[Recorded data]
----
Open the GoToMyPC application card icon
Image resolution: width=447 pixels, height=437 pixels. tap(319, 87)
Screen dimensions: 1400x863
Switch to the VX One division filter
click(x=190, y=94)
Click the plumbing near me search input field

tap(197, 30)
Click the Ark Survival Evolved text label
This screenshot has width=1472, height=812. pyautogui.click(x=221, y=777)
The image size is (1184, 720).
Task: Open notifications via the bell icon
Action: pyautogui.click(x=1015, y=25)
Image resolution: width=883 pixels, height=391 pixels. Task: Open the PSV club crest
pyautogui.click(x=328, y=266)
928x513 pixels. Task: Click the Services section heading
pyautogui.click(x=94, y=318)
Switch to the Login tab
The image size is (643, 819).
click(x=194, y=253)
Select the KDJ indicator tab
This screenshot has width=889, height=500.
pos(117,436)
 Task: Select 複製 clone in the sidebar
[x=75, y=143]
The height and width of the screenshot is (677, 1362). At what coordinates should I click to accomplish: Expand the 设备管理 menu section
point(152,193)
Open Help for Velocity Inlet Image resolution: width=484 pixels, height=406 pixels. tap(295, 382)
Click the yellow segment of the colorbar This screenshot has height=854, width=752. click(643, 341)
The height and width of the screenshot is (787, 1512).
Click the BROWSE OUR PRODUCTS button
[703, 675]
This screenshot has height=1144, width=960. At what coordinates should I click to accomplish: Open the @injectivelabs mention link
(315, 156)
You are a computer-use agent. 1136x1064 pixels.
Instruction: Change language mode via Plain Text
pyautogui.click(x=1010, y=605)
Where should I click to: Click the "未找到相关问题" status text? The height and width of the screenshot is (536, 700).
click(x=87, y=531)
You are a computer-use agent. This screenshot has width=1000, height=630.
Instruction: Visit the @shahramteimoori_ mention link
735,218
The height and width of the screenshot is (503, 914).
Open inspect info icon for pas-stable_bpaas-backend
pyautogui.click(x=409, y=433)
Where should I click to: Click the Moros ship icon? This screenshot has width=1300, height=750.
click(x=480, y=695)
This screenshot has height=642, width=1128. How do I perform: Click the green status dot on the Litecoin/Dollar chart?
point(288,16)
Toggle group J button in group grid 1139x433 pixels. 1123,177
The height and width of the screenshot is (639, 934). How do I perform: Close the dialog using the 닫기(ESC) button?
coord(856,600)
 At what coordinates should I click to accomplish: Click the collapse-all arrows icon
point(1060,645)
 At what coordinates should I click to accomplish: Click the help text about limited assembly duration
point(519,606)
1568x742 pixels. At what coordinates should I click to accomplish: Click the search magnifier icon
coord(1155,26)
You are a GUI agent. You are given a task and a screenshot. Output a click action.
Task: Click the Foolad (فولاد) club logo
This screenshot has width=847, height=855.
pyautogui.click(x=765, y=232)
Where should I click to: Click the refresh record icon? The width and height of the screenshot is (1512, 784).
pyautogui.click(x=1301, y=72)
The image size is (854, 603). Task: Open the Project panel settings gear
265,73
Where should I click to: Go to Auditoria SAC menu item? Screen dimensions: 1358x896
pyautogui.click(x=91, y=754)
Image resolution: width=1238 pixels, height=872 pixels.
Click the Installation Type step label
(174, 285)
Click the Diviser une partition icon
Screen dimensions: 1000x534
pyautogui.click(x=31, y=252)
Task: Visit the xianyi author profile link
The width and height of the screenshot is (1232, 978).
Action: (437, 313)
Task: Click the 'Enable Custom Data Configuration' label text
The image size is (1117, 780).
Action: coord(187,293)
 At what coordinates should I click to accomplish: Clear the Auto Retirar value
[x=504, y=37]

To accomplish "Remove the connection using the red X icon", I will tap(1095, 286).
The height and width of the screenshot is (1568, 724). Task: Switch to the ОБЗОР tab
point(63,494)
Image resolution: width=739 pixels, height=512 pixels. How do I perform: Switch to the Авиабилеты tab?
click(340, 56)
----
• **EXERCISE**: Copy the lines again, from the line that has "Toggle group J" through the line that has "pyautogui.click(x=91, y=754)", and add -103 to every coordinate in the answers. Leave everything else in those lines unchanged.

• **OUTPUT OF THE TASK**:
Toggle group J button in group grid 1139x433 pixels. 1020,74
The height and width of the screenshot is (639, 934). How do I perform: Close the dialog using the 닫기(ESC) button?
coord(753,497)
 At what coordinates should I click to accomplish: Click the collapse-all arrows icon
point(957,542)
 At what coordinates should I click to accomplish: Click the help text about limited assembly duration
point(416,503)
1568x742 pixels. At what coordinates should I click to accomplish: Click the search magnifier icon
coord(1052,-77)
You are a GUI agent. You are given a task and a screenshot. Output a click action.
Task: Click the Foolad (فولاد) club logo
This screenshot has width=847, height=855.
pyautogui.click(x=662, y=129)
Where should I click to: Click the refresh record icon? The width and height of the screenshot is (1512, 784).
pyautogui.click(x=1198, y=-31)
The image size is (854, 603). Task: Open the Project panel settings gear
162,-30
Where should I click to: Go to Auditoria SAC menu item? Screen dimensions: 1358x896
pyautogui.click(x=-12, y=651)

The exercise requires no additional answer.